● TASK STATEMENT:
Could you repeat every record exactly as it appears?

══ RECORDS FOR THE TASK ══

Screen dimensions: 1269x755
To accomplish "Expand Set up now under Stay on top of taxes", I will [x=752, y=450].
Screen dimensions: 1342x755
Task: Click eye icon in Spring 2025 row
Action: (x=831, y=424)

═══

● ANSWER SPACE:
Screen dimensions: 1269x755
To accomplish "Expand Set up now under Stay on top of taxes", I will [x=752, y=450].
Screen dimensions: 1342x755
Task: Click eye icon in Spring 2025 row
Action: (x=831, y=424)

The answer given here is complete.